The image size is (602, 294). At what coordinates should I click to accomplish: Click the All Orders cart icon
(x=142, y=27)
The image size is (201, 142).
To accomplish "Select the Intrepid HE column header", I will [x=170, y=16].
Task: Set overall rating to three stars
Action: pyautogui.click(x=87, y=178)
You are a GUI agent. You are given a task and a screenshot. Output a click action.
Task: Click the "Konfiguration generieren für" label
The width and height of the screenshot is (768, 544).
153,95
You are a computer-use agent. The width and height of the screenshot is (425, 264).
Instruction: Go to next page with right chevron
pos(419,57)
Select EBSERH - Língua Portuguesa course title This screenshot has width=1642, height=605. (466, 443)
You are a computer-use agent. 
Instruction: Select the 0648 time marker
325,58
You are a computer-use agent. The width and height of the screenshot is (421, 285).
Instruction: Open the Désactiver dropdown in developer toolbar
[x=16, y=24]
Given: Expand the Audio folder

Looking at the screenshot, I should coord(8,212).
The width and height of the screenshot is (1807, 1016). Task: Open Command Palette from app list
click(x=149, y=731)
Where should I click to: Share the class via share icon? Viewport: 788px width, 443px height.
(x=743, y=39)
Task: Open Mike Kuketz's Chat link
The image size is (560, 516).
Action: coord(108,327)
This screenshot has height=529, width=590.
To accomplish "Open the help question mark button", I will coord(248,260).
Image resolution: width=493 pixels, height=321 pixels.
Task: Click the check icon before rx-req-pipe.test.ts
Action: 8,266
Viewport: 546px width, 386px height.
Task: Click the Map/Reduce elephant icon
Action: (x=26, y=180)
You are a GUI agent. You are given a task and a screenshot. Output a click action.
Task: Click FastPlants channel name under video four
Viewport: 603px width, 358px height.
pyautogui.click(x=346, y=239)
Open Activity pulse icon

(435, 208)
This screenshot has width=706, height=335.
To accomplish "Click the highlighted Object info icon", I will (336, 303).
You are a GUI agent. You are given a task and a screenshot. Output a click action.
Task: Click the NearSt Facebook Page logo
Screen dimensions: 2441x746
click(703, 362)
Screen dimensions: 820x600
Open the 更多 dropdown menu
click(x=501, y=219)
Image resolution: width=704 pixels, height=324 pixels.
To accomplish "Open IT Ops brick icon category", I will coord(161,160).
= = = = =
Filter the rows above, copying each one that contains the string "Open". Case matters, so only rows with that exact capitalization count.

Instruction: Open the Désactiver dropdown in developer toolbar
The width and height of the screenshot is (1807, 1016). Task: Open Command Palette from app list
Task: Open Mike Kuketz's Chat link
To accomplish "Open the help question mark button", I will coord(248,260).
Open Activity pulse icon
Open the 更多 dropdown menu
To accomplish "Open IT Ops brick icon category", I will coord(161,160).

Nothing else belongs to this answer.